**DATA PROVIDED**
* * * * * * *

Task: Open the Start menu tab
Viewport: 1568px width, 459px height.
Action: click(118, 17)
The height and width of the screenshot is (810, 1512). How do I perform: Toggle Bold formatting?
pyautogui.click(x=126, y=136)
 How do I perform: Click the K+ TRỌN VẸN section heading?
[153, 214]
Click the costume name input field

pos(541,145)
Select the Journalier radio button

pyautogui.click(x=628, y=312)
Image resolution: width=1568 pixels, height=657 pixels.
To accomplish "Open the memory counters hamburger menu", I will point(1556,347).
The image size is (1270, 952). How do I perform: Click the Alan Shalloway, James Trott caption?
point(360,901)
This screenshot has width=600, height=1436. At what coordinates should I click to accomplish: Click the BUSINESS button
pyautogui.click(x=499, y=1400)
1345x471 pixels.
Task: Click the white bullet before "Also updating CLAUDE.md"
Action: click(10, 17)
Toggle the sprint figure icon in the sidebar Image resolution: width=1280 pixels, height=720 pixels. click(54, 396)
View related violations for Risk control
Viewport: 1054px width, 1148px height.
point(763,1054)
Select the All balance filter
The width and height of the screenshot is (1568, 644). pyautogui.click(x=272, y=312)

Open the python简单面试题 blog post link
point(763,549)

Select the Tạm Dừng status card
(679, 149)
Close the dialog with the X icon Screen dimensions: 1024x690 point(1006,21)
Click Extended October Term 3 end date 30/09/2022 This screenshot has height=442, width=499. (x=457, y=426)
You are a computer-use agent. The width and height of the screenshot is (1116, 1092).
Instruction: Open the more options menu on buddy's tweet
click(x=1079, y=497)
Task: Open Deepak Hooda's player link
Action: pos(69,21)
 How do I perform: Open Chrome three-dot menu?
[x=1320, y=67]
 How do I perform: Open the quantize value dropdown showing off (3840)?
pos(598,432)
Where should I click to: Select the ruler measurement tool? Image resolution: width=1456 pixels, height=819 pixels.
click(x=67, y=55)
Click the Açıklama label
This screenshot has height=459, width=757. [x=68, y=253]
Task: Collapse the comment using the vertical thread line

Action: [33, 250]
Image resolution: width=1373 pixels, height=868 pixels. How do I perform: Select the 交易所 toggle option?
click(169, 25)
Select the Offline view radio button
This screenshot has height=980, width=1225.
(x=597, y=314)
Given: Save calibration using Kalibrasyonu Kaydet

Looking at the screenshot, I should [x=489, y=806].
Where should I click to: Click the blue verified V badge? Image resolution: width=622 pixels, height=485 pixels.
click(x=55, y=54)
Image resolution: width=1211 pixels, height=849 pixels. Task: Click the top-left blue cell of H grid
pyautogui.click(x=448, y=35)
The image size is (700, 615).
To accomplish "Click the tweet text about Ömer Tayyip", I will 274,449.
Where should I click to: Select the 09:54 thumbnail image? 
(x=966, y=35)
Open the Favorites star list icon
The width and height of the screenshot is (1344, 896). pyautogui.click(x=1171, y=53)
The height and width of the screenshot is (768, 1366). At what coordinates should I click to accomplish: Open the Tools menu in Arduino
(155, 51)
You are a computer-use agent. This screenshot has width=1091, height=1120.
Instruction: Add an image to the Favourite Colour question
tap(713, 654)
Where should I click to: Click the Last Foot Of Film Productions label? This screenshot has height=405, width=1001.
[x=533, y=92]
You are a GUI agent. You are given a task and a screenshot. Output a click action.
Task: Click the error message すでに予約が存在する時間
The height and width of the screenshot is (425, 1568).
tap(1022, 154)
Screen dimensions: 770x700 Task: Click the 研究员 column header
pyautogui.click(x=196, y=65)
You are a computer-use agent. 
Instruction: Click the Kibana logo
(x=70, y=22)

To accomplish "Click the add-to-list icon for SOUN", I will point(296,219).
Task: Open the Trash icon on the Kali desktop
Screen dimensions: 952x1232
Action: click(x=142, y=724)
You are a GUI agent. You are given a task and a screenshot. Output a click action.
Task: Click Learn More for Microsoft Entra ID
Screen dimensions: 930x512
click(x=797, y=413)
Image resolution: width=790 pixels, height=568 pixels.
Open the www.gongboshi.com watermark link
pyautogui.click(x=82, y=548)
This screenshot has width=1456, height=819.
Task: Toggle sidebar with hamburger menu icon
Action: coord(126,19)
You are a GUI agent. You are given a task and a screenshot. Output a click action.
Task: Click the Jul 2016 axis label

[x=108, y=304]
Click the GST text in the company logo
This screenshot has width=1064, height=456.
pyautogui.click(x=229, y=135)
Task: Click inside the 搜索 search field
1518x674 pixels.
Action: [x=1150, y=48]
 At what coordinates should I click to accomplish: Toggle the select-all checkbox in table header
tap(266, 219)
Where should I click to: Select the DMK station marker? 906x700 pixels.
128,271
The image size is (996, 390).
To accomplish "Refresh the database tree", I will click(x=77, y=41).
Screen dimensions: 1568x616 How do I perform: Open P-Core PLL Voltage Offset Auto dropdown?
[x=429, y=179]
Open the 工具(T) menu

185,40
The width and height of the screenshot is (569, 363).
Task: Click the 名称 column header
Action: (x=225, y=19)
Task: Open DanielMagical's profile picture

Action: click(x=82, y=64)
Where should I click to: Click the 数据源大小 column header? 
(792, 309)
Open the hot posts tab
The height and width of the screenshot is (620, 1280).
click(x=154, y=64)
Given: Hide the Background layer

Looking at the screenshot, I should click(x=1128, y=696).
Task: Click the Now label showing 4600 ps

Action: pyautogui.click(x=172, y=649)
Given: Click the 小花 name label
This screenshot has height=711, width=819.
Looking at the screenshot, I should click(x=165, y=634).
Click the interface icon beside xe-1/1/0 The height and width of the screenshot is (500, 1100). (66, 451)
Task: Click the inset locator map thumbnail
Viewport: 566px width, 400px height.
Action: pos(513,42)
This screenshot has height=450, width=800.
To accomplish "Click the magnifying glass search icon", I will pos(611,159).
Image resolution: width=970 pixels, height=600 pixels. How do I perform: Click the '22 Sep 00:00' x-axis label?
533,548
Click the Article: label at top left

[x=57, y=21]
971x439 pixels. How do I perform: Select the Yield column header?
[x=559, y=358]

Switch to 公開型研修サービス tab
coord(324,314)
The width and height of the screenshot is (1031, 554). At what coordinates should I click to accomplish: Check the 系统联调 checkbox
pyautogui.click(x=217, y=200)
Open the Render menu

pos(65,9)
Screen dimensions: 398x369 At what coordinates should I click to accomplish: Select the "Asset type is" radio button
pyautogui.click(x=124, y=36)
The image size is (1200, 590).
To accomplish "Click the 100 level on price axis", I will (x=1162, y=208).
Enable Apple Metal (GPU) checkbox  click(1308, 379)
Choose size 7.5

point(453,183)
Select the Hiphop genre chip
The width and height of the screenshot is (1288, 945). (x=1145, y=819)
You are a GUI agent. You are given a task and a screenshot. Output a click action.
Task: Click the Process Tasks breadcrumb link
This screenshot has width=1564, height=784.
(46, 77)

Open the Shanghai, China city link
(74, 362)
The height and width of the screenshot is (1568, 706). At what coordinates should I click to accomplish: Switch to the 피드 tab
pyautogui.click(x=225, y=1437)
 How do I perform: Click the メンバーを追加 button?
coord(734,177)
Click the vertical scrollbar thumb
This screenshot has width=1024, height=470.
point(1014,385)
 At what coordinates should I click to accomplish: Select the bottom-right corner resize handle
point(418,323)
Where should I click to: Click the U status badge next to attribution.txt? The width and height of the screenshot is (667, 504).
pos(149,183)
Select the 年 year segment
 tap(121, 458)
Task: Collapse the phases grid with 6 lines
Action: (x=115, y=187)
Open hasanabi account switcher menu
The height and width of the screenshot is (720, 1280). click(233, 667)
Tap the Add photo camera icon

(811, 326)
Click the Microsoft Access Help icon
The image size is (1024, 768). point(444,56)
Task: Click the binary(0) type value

* * * * * * *

**GOAL OF THE EXERCISE**
Pull out every line of the material above that contains the word "status".

**RESULT OF THE EXERCISE**
Select the Tạm Dừng status card
Where should I click to: Click the U status badge next to attribution.txt? The width and height of the screenshot is (667, 504).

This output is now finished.